Only a few days after the plan became public, Telstra was already wavering on whether to be a part of the implementation, mostly because of fears of Internet vigilantes. However, after the demise of LulzSecurity (a prominent “hactivist” group), Telestra reaffirmed its commitment to the censorship regime.
The filter went live yesterday, despite the protests of members of Electronic Frontiers Australia (EFA). EFA had claimed that the filter would not prevent access to child pornography, as research had showed that most child exploitation material was shared via peer-to-peer networks or via email.
Users who attempt to access a blocked site on any of the ISPs will be directed to an Interpol stop page, which will explain why the material was inaccessible. This transparency also means that the list of blocked sites can be reverse-engineered by users who come across such pages.
News articles have described the filter as a joke, and as “trivial” to bypass. Initial reports from civil libertarians state that merely changing the DNS settings on one’s computer allows one to bypass the filtering system. Optus claims this as a feature of the block list.

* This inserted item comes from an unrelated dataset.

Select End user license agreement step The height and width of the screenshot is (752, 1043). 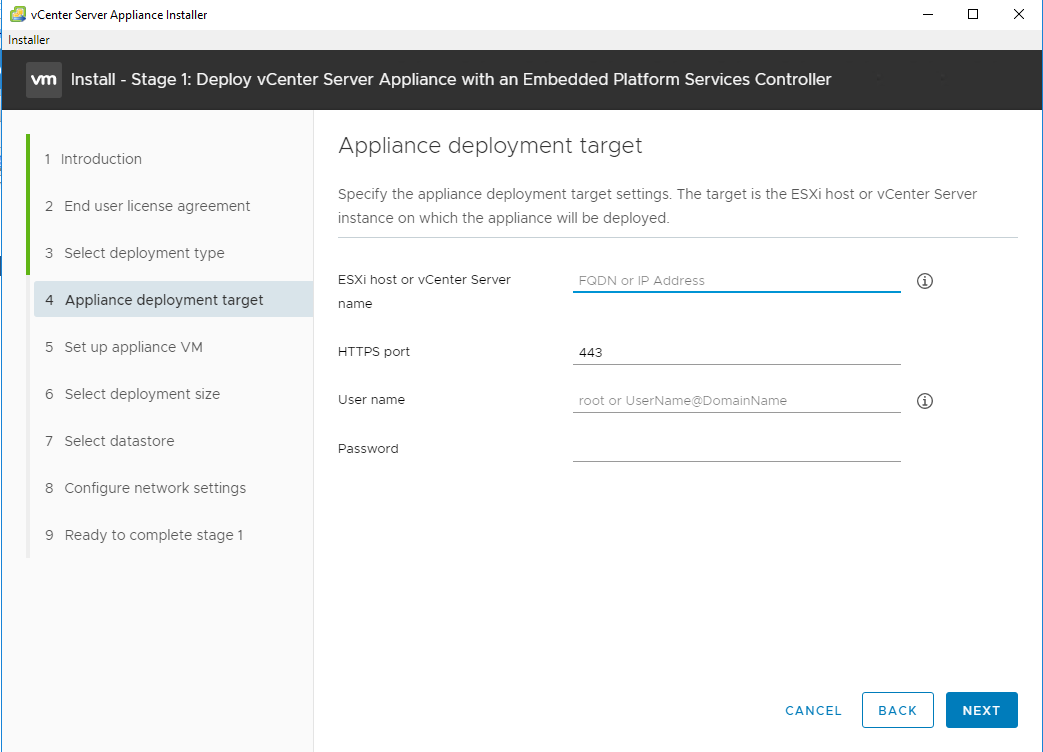157,206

Telstra was unwilling to comment on how to bypass the new filtering system. An Internet Industry spokesperson compared changing the DNS settings to “hot-wiring a car or forcing entry into a home.”
This ISP censorship is unrelated to the previous Gillard-Conroy proposal that would restrict online content to material with a specific “refused classification” rating. That plan is on hold, pending a review of the classification system.